**OBJECTIVE A:** Echo the article on the monarchy of Solomon Islands word for word, from start to finish.

**ARTICLE:**
★ ★ ★ ★ ★ ★ ★
The monarchy of Solomon Islands is a system of government in which a constitutional monarch is the head of state of Solomon Islands. The present monarch and head of state, since 8 September 2022, is King Charles III, who is also the head of state of fourteen other Commonwealth realms. Although the person of the sovereign is equally shared with 14 other independent countries within the Commonwealth of Nations, each country's monarchy is separate and legally distinct. As a result, the current monarch is officially titled the King of Solomon Islands and, in this capacity, he and other members of the royal family undertake public and private functions domestically and abroad as representatives of Solomon Islands. However, the King is the only member of the royal family with any constitutional role.

While several powers are of the sovereign alone, most of the constitutional and ceremonial duties in Solomon Islands are carried out by the monarch's representative, the governor-general of Solomon Islands.

History
Solomon Islands gained self-government in 1976 following the independence of neighbouring Papua New Guinea from Australia in 1975. As a protectorate, the British Solomon Islands had been administered by the British government.  Following the Solomon Islands Act 1978 the protectorate became a Commonwealth realm with Elizabeth II, Queen of Solomon Islands as its head of state. The new constitution, providing for fully responsible status within the Commonwealth, took effect under The Solomon Islands Independence Order 1978, an order in council which had been requested by the Legislative Assembly. It was made under the Foreign Jurisdiction Act 1890, and came into operation on 7 July 1978.

Constitutional role
The Commonwealth of Nations has 56 member states, of which, fifteen are unofficially described as Commonwealth realms that recognise, individually, Charles III as their monarch and therefore head of state; Solomon Islands is one of these. Each realm, including Solomon Islands, is a sovereign and independent state. Charles III exercises his sovereignty only as King of Solomon Islands and on all matters relating to Solomon Islands, the monarch is advised solely by Solomon Islands ministers.
★ ★ ★ ★ ★ ★ ★
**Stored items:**
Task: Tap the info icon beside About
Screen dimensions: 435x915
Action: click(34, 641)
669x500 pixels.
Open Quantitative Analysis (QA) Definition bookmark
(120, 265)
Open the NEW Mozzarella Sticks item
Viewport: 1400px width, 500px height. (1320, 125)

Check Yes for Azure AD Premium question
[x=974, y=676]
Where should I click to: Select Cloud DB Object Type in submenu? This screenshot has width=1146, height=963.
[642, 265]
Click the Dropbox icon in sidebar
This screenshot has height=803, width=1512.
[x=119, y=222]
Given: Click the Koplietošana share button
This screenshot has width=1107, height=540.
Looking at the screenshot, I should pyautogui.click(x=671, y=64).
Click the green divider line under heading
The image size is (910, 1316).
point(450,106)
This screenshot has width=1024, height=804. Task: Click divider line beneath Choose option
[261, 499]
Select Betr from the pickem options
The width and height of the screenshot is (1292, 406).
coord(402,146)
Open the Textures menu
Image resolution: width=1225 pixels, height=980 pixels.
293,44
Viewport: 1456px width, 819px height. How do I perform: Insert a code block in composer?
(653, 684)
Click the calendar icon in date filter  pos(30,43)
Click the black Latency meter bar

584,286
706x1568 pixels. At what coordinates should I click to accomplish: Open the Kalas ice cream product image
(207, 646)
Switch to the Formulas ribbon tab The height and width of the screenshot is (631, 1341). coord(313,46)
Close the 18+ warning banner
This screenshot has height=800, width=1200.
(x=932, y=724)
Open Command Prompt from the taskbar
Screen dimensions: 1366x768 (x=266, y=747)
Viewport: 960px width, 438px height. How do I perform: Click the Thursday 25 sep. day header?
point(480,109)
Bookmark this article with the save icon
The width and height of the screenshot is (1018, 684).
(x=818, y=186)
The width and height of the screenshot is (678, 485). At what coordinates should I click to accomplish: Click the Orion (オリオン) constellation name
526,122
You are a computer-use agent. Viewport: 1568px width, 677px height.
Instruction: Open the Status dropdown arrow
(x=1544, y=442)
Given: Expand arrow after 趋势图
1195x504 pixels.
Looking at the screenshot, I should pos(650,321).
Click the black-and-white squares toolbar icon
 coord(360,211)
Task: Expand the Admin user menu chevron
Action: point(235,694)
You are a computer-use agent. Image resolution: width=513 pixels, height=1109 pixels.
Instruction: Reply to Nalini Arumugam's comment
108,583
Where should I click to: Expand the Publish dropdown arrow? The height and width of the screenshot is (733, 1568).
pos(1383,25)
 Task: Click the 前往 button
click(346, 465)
★ ★ ★ ★ ★ ★ ★
**OBJECTIVE B:** In the records, take the part that opens with the line containing "Open Command Prompt from the taskbar" and closes with the line containing "(x=818, y=186)". Rename "Command Prompt" to "Terminal" and give back only those lines, otherwise unchanged.

**FULL SOLUTION A:**
The monarchy of Solomon Islands is a system of government in which a constitutional monarch is the head of state of Solomon Islands. The present monarch and head of state, since 8 September 2022, is King Charles III, who is also the head of state of fourteen other Commonwealth realms. Although the person of the sovereign is equally shared with 14 other independent countries within the Commonwealth of Nations, each country's monarchy is separate and legally distinct. As a result, the current monarch is officially titled the King of Solomon Islands and, in this capacity, he and other members of the royal family undertake public and private functions domestically and abroad as representatives of Solomon Islands. However, the King is the only member of the royal family with any constitutional role.

While several powers are of the sovereign alone, most of the constitutional and ceremonial duties in Solomon Islands are carried out by the monarch's representative, the governor-general of Solomon Islands.

History
Solomon Islands gained self-government in 1976 following the independence of neighbouring Papua New Guinea from Australia in 1975. As a protectorate, the British Solomon Islands had been administered by the British government.  Following the Solomon Islands Act 1978 the protectorate became a Commonwealth realm with Elizabeth II, Queen of Solomon Islands as its head of state. The new constitution, providing for fully responsible status within the Commonwealth, took effect under The Solomon Islands Independence Order 1978, an order in council which had been requested by the Legislative Assembly. It was made under the Foreign Jurisdiction Act 1890, and came into operation on 7 July 1978.

Constitutional role
The Commonwealth of Nations has 56 member states, of which, fifteen are unofficially described as Commonwealth realms that recognise, individually, Charles III as their monarch and therefore head of state; Solomon Islands is one of these. Each realm, including Solomon Islands, is a sovereign and independent state. Charles III exercises his sovereignty only as King of Solomon Islands and on all matters relating to Solomon Islands, the monarch is advised solely by Solomon Islands ministers.

**FULL SOLUTION B:**
Open Terminal from the taskbar
Screen dimensions: 1366x768 (x=266, y=747)
Viewport: 960px width, 438px height. How do I perform: Click the Thursday 25 sep. day header?
point(480,109)
Bookmark this article with the save icon
The width and height of the screenshot is (1018, 684).
(x=818, y=186)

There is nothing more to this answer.